In 2021, 44 000 new immigrants obtained a residence permit longer than 12 months in Hungary (excluding EU citizens), -0.4% compared to 2020. This figure comprises 72.5% labour migrants, 6.6% family members (including accompanying family), 14.3% who came for education reasons and 6.5% other migrants. In addition, Hungary received 13 000 immigrants benefitting from free mobility. Around 3 300 short-term permits were issued to international students and 7 200 to temporary and seasonal labour migrants (excluding intra-EU migration). In addition, 38 000 intra-EU postings were recorded in 2021, a 30% increase compared to 2020. These posted workers are generally on short-term contracts.

Ukraine, Germany and the Slovak Republic were the top three nationalities of newcomers in 2021. Among the top 15 countries of origin, Ukraine registered the strongest increase (+6 500) and the Slovak Republic the largest decrease (-3 500) in flows to Hungary compared to the previous year.

In 2022, the number of first asylum applicants increased by 13%, to reach around 45. The majority of applicants came from Afghanistan (15), Iran (5) and Russia (5). The largest increase since 2021 concerned nationals of Afghanistan (+10) and the largest decrease nationals of Iran (-5). Of the 40 decisions taken in 2022, 75% were positive.

Emigration of Hungarian citizens to OECD countries stayed at a similar level as the previous year in 2021, counting 39 00. Approximately 37% of this group migrated to Germany, 25% to Austria and 9% to the Netherlands.

On 1 January 2022, Hungary introduced a digital nomad visa called the “White Card”, a new residence permit type that allows third-country nationals to enter and reside in Hungary without the requirement of local sponsorship. To be eligible, permit holders must be in a verified employment relationship with an employer in a country other than Hungary or have an ownership share in a company outside Hungary.

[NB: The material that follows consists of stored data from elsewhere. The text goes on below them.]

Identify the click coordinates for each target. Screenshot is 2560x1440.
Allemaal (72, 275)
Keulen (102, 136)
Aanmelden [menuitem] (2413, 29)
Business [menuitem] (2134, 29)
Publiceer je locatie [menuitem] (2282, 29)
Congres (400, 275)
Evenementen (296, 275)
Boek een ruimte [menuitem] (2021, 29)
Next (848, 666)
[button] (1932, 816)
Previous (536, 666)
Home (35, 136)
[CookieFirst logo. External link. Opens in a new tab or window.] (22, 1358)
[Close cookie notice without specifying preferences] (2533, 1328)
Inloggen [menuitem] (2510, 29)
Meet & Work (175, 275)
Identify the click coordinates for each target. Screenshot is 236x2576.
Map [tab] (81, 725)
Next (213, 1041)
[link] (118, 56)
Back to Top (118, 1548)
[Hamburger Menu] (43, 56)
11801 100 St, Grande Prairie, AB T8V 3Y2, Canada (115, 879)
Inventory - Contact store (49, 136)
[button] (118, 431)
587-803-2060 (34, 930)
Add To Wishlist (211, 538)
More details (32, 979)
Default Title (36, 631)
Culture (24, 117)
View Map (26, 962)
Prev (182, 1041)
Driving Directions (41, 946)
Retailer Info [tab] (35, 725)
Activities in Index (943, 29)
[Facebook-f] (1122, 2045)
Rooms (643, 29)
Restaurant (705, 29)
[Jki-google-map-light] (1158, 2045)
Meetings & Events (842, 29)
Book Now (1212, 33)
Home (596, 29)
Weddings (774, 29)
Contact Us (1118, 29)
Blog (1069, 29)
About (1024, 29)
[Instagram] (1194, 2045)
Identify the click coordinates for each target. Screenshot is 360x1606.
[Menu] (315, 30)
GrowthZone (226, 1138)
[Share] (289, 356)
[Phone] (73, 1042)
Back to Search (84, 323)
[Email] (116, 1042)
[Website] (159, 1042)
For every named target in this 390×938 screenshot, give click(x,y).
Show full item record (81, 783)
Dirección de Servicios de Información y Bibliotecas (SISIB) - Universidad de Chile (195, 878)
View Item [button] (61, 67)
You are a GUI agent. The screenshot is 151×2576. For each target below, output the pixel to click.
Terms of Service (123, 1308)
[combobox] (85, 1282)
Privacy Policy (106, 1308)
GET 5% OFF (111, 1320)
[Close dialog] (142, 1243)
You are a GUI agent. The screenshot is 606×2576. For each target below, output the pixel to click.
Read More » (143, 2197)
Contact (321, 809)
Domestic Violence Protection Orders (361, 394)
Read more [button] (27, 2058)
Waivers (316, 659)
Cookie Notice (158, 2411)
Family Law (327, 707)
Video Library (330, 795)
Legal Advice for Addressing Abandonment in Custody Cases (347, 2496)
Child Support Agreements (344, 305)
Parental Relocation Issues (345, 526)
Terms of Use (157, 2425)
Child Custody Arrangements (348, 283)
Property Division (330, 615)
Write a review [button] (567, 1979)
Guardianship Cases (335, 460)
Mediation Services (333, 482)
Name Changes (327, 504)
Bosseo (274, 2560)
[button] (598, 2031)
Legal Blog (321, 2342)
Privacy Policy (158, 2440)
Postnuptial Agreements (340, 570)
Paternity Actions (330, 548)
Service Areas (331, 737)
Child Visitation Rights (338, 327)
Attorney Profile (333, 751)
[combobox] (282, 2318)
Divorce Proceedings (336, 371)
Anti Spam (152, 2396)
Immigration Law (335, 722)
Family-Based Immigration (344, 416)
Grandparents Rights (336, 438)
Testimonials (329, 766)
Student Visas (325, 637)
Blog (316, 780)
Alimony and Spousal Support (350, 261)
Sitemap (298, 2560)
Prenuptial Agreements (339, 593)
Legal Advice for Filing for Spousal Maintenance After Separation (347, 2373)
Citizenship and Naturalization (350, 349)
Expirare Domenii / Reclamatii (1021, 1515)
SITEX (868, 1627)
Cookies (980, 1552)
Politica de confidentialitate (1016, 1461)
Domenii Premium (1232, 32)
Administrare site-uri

In either case, the nature of the permit holder’s work must involve digital technology. The permit does not allow access to the Hungarian labour market. The permit is valid for a maximum of one year and may be extended once, for the same purpose and up to one additional year.

As Hungary’s official “state of danger” owing to the COVID-19 pandemic ended in June 2022, pandemic-related temporary measures in immigration also came to an end. In 2020, the validity period of issued residence documents, permanent residence and immigration permits (except for short-term visas and entry visas for receiving a residence permit) were automatically extended. In January 2022, the administration announced that residence documents expiring on or before 28 February 2022 would be valid until 30 June 2022, while permits expiring on or after 1 March 2022 would no longer be automatically extended.

From 1 January 2023, a large part of the immigration process was moved online. This includes a wide range of permit types concerning both EEA and non-EEA nationals, as well as extensions of residence permits and notifications of place of accommodation. Further, from 1 January 2023, Hungarian consulates will only accept invitation letters issued by a host company/person, while invitation letters issued by the immigration office will no longer be accepted.

On 10 November 2022, citing pressure on the asylum reception system and high migratory pressure at the EU’s external borders and security concerns, Austria issued regulation by which land traffic at the Austrian-Hungarian internal EU border would be required to use border crossing points until 11 May 2023. The temporary reintroduction of border controls on the Austrian-Hungarian land border has since been extended until 11 November 2023.